In 2000, Walker made the U.S. Swim Team and headed to the Sydney Olympics. He won a gold medal in the 400-meter medley relay, a silver medal in the 400-meter freestyle relay, finished fifth in the 100-meter freestyle and was sixth in the 100-meter backstroke. Earlier this month, Walker won the 100-meter freestyle in a meet with Australia called the Duel in the Pool. He is in training for the 2003 World Championships in Barcelona, Spain, and hopes to make the 2004 Olympics in Athens, Greece.
"I didn't swim well at the Olympics," Walker told the swimmers during Sunday's clinic (there was a separate clinic on Saturday). "If I would have swum my best times, I would have been third in my individual events."
During the clinic, the young swimmers asked Walker all kinds of questions - about the Olympic Village, his favorite foods (he has a sweet tooth, but his favorite healthy food is a smoothie with everything in it, including spinach, carrots and oranges), what kind of grades he had (a 3.5 GPA in high school, but he had to study really hard), what other sports he played (soccer and hockey as a kid, golf, cycling, ultimate Frisbee and fishing now) and what he does for his job (swimming). Walker then took the kids into the pool and demonstrated some strokes.
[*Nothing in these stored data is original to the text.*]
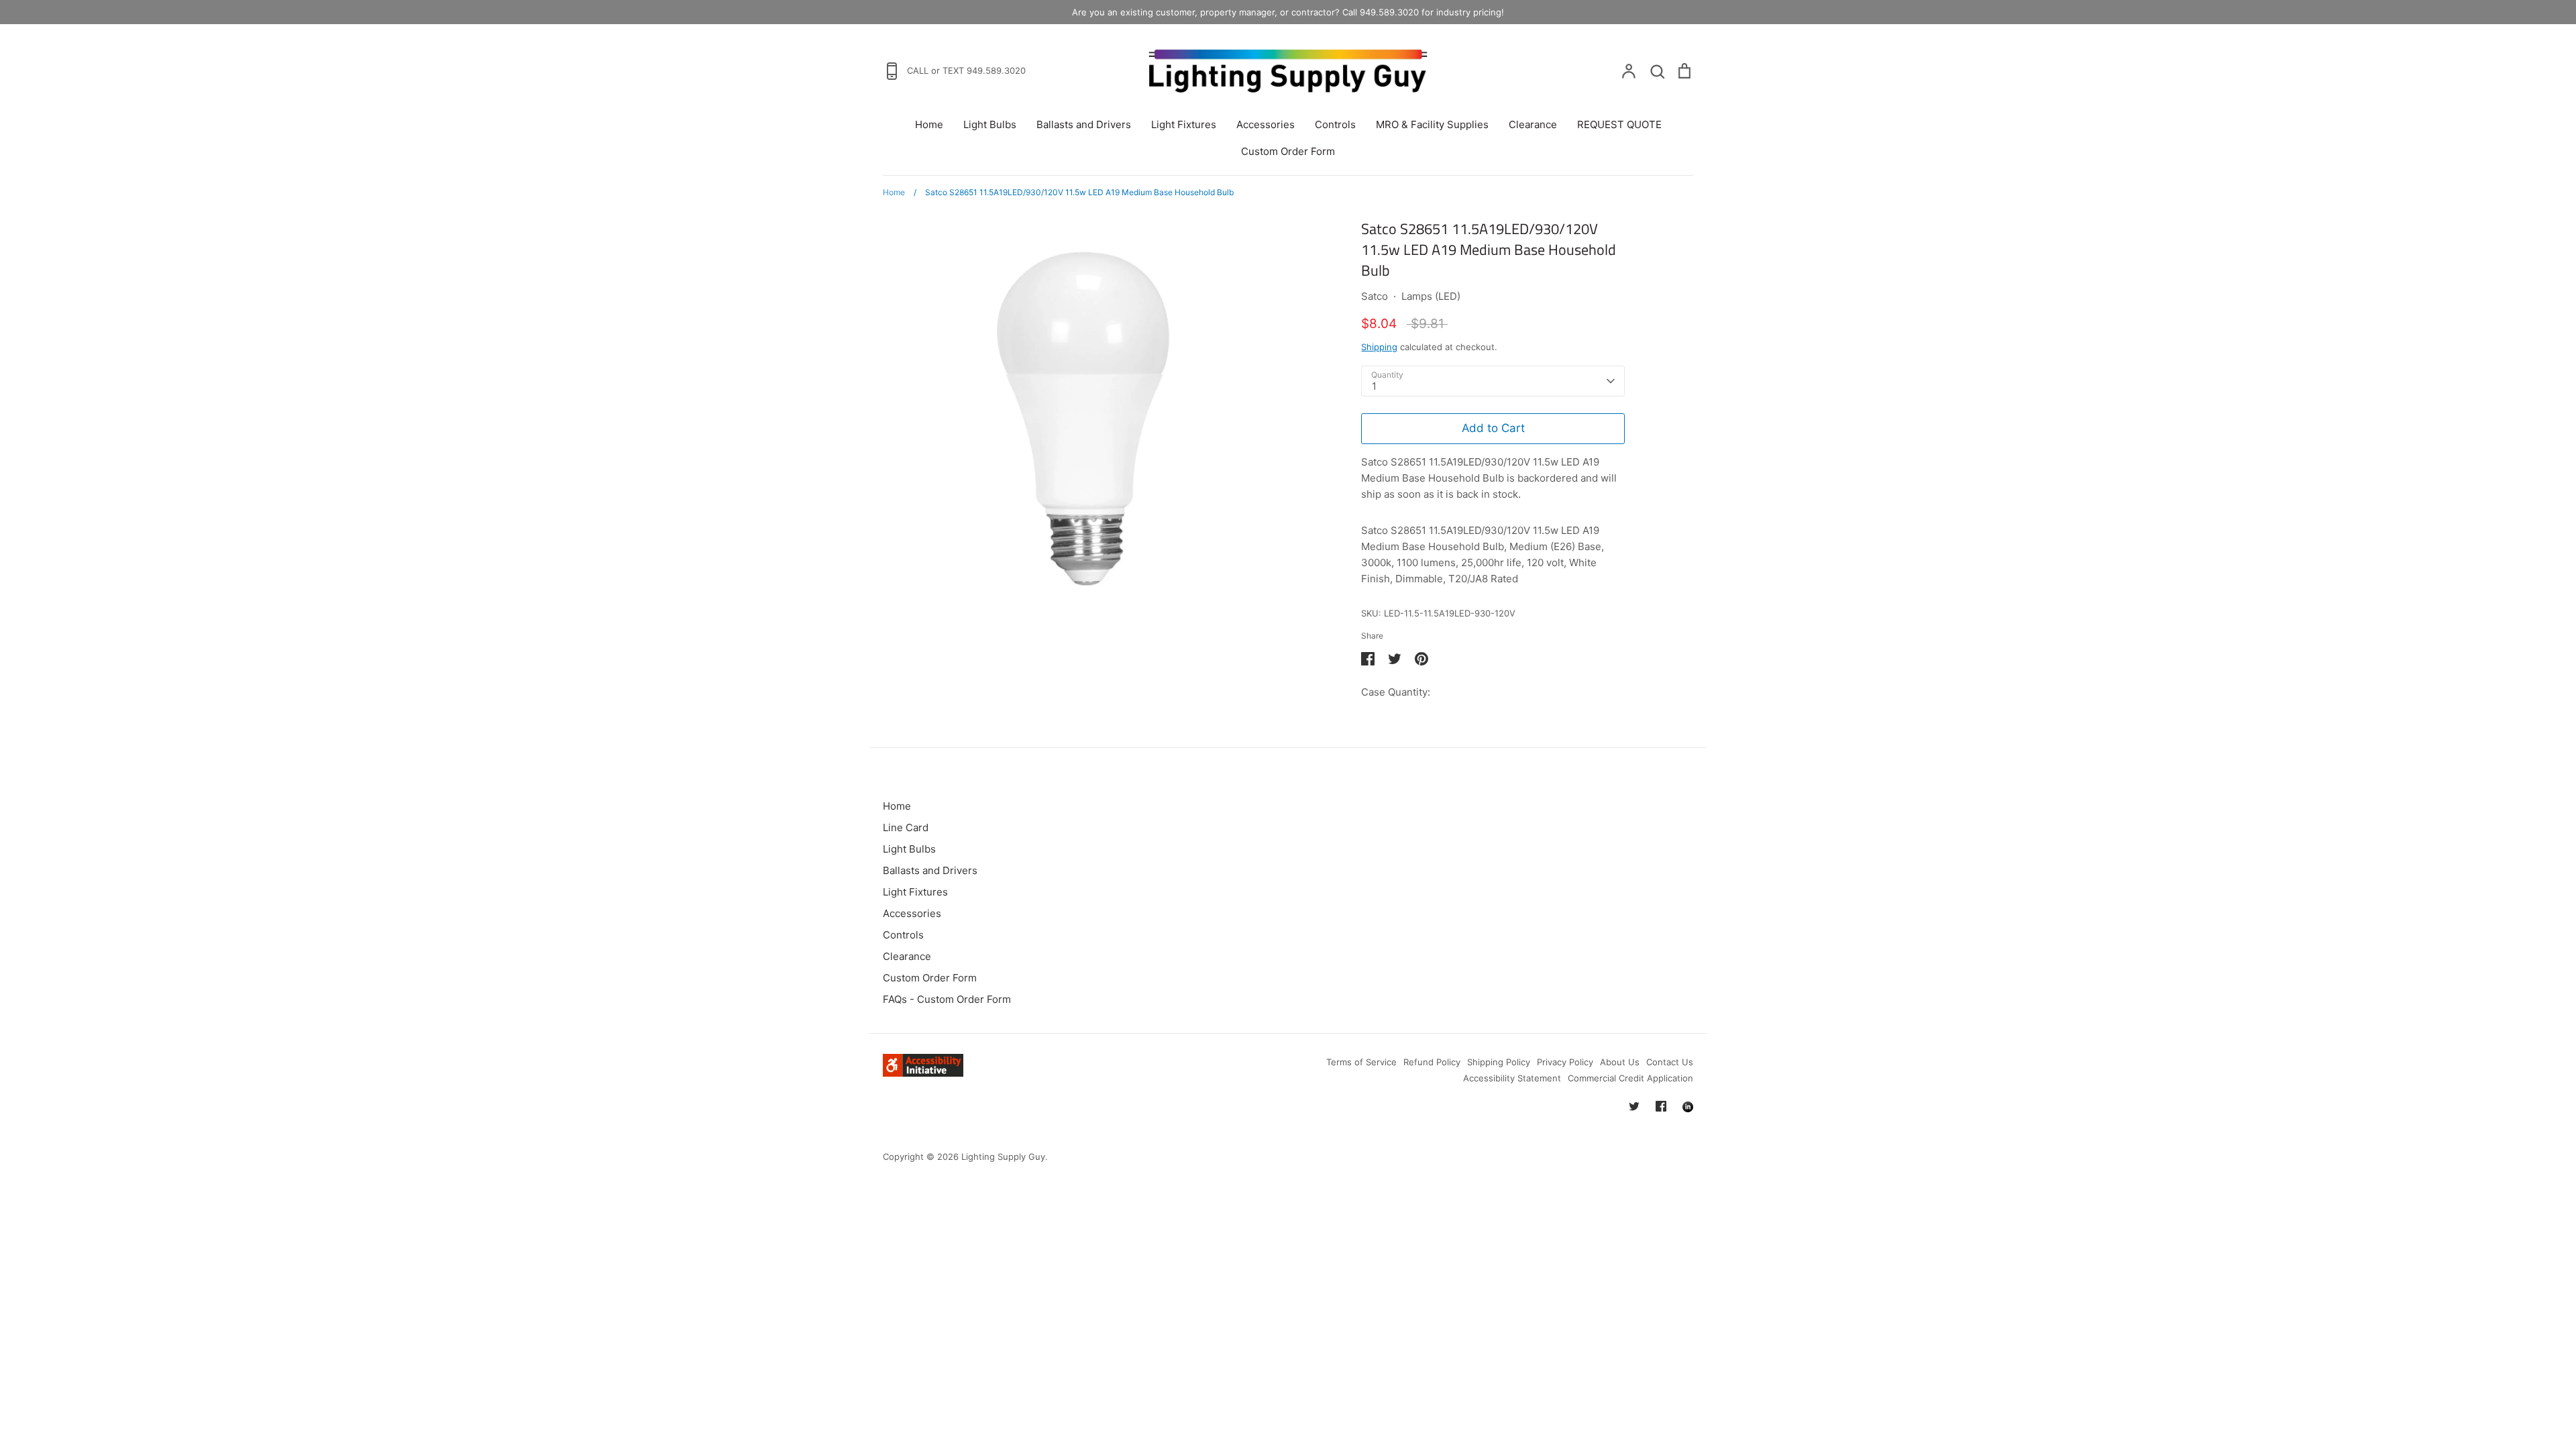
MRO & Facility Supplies (1432, 124)
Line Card (905, 827)
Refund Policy (1431, 1062)
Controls (1335, 124)
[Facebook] (1661, 1106)
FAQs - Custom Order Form (947, 999)
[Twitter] (1634, 1106)
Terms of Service (1361, 1062)
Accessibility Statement (1512, 1078)
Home (929, 124)
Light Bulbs (989, 124)
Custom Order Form (1288, 151)
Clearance (1533, 124)
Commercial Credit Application (1630, 1078)
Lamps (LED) (1430, 296)
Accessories (1265, 124)
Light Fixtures (1183, 124)
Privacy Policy (1565, 1062)
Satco (1374, 296)
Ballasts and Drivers (1083, 124)
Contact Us (1669, 1062)
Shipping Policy (1498, 1062)
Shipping (1379, 346)
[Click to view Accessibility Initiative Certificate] (923, 1073)
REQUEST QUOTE (1619, 124)
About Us (1620, 1062)
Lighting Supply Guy (1003, 1156)
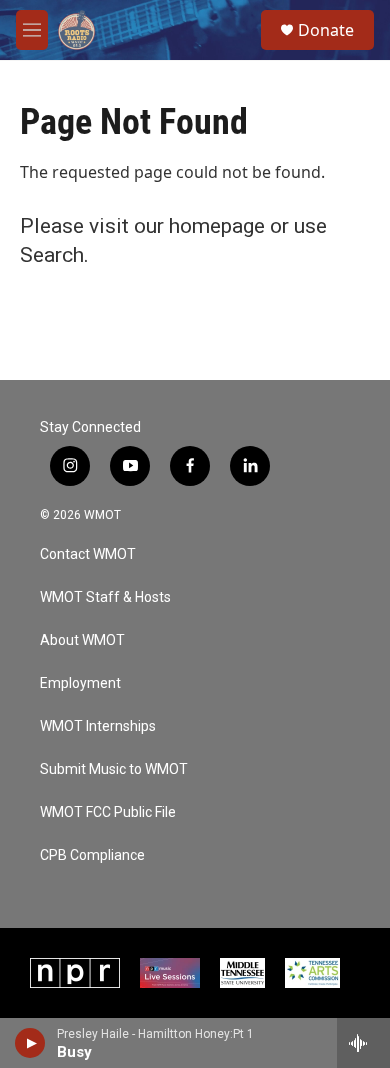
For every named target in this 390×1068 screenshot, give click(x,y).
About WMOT (82, 640)
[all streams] (363, 1043)
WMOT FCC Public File (108, 812)
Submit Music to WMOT (114, 769)
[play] (30, 1043)
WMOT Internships (98, 726)
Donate (326, 30)
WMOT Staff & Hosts (105, 597)
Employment (80, 683)
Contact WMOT (88, 554)
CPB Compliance (92, 855)
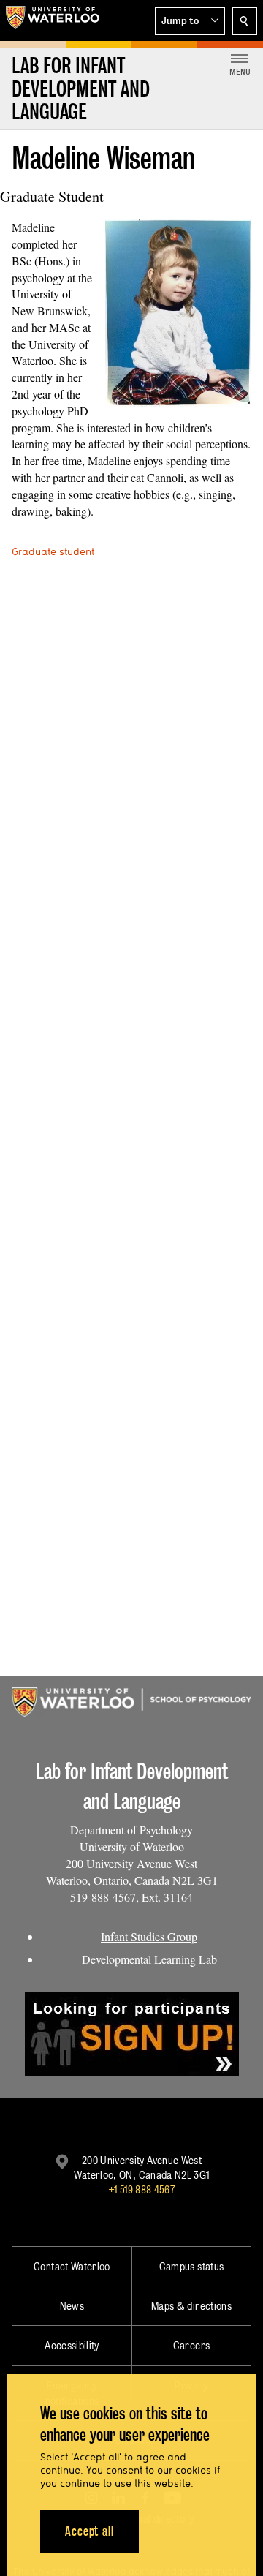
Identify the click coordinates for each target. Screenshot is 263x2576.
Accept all (89, 2531)
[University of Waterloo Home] (52, 20)
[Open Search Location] (244, 21)
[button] (190, 21)
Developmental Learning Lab (149, 1959)
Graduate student (53, 551)
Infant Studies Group (149, 1936)
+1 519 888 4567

While he was in town, Walker said he and his wife, April, got to go fishing and his wife caught a salmon on Sunday morning. Walker's Web site, http://www.swimwalker.com, has several photos of him catching bass in Texas. Walker said he plans to put the salmon photo with the other fishing photos.
"I love fishing," Walker said. "In Texas, all we have is bass, though."
David Maker, the new coach of Juneau's Glacier Swim Club, arrived in town earlier in the week and said he was impressed with the program. Maker is from Michigan, but most recently was an assistant coach for Wooster College in Ohio, an NCAA Division III school.
"First and foremost, everyone's given me a warm welcome," Maker said. "There's a lot of talented kids here. In the Midwest, we might arrange for an Olympian to come in for our own team, but never a regional thing like this. I had one day to work with the team before Neil got here, and he said some of the same things I said. Instant credibility.
"The single-most thing I've learned about up here is it's a swimming community and all the other coaches help each other and the kids have friends from other teams. In Michigan and Ohio, the coaches are more competitive and you're worried they might steal your kids away. I wish it was like this in more places."